- [TASK ITEM] Starting at the line that contains "Mi Cuenta (1587, 13)" and ending at the line that contains "Guayaberas (452, 450)", the lines below are to be given again exactly, with nothing added.

- [TASK DATA]
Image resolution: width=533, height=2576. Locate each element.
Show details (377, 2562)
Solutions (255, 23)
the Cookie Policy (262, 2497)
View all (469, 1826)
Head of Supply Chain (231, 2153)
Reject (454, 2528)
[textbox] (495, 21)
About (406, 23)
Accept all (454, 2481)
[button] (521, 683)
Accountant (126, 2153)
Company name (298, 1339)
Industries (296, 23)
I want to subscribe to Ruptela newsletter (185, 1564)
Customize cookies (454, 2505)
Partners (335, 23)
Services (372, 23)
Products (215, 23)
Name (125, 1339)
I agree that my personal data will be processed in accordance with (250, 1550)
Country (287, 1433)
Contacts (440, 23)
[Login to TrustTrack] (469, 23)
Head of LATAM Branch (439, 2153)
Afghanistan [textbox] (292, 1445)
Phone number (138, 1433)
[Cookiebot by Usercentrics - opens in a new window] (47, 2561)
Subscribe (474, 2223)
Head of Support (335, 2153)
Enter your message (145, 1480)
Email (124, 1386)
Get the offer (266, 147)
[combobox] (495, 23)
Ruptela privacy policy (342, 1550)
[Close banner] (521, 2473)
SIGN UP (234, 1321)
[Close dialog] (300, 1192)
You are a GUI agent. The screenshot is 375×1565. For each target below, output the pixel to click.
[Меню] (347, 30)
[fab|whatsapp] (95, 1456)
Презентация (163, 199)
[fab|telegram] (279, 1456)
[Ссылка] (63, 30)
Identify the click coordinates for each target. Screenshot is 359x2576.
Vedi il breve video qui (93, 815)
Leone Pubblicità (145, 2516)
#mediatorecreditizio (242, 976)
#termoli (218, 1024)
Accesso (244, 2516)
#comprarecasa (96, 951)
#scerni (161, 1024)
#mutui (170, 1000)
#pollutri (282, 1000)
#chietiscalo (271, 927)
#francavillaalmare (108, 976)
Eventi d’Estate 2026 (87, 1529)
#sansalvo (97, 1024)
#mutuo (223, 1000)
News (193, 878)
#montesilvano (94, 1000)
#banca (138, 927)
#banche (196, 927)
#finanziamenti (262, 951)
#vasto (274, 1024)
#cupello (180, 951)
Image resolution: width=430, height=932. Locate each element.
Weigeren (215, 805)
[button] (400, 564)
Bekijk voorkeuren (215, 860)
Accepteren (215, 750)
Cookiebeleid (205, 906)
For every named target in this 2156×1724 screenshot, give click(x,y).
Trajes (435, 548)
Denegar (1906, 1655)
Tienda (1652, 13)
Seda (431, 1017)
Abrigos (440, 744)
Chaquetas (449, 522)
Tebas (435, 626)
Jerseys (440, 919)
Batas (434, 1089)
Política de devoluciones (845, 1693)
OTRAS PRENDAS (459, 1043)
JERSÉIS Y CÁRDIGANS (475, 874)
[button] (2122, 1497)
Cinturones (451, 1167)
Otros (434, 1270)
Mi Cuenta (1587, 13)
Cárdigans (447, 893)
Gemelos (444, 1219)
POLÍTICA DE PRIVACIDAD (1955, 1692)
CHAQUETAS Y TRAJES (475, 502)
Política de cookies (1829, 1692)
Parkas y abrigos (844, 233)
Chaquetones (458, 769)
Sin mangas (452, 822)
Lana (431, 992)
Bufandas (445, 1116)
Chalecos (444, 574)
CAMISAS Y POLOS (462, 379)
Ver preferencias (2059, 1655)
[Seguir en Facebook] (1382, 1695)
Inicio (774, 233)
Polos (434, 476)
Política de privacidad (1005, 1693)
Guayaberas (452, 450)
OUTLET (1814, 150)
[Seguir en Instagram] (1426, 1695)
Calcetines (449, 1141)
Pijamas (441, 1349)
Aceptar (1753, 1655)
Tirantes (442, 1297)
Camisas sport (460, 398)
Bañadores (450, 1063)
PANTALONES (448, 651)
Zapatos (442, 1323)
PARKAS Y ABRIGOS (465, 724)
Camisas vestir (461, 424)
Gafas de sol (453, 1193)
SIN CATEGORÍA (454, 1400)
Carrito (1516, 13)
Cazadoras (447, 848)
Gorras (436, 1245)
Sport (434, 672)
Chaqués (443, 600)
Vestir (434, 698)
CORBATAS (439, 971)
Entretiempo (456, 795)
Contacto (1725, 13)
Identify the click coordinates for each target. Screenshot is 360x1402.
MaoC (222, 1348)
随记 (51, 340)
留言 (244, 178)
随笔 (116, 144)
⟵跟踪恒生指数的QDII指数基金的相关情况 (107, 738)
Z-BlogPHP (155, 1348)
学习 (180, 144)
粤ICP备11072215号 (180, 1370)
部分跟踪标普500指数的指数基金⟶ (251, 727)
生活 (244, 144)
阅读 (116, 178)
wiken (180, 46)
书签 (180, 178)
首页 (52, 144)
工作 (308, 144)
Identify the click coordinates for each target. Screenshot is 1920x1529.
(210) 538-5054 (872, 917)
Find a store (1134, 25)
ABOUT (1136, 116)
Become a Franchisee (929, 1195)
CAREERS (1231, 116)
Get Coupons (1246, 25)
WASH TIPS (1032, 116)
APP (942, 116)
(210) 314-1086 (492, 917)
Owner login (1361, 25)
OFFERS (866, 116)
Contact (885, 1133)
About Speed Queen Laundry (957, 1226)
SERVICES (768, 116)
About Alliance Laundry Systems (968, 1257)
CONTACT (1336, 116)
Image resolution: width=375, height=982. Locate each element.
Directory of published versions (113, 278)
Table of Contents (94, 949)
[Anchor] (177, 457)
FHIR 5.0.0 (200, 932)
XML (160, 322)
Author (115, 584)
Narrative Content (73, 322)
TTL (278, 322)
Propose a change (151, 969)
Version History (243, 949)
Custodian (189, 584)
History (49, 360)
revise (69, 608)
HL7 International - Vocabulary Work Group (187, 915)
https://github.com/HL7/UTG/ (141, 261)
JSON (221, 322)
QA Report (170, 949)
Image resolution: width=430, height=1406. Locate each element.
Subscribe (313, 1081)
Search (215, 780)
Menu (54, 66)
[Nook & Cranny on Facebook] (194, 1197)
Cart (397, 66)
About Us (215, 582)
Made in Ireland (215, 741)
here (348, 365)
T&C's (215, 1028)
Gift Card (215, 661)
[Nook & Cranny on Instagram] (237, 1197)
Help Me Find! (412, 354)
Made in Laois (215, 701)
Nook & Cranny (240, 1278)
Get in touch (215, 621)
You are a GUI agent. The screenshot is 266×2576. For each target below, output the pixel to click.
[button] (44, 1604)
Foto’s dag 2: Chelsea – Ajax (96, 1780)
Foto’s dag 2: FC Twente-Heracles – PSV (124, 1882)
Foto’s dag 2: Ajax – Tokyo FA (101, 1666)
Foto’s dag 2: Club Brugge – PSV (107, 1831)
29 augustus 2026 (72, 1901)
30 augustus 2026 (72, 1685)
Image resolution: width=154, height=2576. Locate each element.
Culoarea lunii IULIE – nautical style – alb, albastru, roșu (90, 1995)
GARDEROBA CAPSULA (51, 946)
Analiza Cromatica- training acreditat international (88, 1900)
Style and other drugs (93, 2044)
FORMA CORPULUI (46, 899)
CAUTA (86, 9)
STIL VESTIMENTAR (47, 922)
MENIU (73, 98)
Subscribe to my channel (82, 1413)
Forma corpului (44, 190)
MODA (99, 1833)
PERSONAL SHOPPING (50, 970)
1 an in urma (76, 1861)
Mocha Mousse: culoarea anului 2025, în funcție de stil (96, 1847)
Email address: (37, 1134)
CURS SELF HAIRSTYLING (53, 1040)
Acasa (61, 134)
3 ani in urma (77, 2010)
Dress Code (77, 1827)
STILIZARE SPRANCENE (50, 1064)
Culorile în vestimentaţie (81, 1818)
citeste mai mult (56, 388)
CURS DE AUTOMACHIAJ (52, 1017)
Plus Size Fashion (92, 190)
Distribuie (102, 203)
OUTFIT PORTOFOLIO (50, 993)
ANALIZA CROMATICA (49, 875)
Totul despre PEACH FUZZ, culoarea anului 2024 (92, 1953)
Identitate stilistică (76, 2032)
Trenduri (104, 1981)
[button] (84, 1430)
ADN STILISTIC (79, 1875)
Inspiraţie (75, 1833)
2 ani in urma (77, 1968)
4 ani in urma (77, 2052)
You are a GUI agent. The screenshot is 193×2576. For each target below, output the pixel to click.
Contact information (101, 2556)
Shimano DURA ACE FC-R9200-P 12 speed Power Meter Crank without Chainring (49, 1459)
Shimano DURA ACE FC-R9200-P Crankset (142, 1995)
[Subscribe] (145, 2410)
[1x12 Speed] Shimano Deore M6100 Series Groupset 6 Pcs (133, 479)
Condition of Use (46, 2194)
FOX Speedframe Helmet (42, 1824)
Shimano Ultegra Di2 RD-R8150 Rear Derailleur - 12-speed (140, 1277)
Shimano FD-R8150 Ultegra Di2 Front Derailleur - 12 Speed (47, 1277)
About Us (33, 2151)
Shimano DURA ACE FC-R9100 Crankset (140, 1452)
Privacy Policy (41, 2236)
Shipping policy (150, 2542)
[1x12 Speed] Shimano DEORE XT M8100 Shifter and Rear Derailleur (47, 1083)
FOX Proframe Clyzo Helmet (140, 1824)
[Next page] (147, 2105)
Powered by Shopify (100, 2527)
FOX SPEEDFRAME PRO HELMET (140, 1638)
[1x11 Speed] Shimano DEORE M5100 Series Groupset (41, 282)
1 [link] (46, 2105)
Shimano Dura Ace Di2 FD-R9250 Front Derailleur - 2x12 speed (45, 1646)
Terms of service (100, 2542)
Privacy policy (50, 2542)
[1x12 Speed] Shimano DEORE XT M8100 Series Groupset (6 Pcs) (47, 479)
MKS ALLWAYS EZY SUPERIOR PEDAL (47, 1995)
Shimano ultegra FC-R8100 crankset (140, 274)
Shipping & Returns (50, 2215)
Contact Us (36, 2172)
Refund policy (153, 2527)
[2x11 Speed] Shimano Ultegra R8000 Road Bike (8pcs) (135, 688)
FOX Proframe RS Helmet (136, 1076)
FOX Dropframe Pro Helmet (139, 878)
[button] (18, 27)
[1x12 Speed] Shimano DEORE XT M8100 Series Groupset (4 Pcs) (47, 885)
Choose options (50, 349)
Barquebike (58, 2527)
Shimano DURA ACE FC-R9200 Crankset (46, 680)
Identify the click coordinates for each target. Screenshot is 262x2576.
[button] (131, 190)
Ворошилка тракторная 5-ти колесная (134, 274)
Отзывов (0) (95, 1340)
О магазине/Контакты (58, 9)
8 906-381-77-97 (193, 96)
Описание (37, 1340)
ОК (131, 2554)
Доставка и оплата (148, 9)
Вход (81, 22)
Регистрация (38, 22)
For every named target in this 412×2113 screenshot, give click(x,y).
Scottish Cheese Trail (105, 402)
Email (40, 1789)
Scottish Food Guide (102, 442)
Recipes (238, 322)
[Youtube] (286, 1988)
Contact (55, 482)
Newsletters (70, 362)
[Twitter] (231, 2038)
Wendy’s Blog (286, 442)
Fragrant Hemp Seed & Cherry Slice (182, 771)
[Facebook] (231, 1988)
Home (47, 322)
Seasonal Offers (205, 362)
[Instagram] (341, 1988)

- [SOLVED EXERCISE]
Mi Cuenta (1587, 13)
Cárdigans (447, 893)
Gemelos (444, 1219)
POLÍTICA DE PRIVACIDAD (1955, 1692)
CHAQUETAS Y TRAJES (475, 502)
Política de cookies (1829, 1692)
Parkas y abrigos (844, 233)
Chaquetones (458, 769)
Sin mangas (452, 822)
Lana (431, 992)
Bufandas (445, 1116)
Chalecos (444, 574)
CAMISAS Y POLOS (462, 379)
Ver preferencias (2059, 1655)
[Seguir en Facebook] (1382, 1695)
Inicio (774, 233)
Polos (434, 476)
Política de privacidad (1005, 1693)
Guayaberas (452, 450)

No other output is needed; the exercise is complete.